### [Exercise instructions]
All lines below containing the string "dropdown" are to be copied.
.....
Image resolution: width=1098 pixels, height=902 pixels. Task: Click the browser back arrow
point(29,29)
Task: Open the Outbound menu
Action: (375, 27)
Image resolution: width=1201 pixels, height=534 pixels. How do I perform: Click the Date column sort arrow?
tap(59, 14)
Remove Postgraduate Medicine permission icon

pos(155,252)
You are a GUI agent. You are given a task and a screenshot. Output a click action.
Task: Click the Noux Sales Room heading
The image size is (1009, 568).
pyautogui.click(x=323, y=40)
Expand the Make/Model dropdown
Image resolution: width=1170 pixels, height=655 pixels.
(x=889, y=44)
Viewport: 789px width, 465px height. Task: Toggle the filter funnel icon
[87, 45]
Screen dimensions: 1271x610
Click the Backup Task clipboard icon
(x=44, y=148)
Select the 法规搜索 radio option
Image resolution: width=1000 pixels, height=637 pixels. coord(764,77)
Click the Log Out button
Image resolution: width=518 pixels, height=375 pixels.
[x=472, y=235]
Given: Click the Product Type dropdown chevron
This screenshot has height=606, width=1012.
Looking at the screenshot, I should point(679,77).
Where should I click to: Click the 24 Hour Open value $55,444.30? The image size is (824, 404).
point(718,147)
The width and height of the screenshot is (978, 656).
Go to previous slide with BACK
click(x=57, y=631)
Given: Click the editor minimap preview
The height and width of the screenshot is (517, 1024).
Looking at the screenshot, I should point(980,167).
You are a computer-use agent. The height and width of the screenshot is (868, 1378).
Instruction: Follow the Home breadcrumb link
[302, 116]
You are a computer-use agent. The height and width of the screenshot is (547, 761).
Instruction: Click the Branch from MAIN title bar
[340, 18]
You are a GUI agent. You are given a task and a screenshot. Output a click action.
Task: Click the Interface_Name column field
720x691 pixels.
.....
### [Exercise output]
Expand the Make/Model dropdown
Given: Click the Product Type dropdown chevron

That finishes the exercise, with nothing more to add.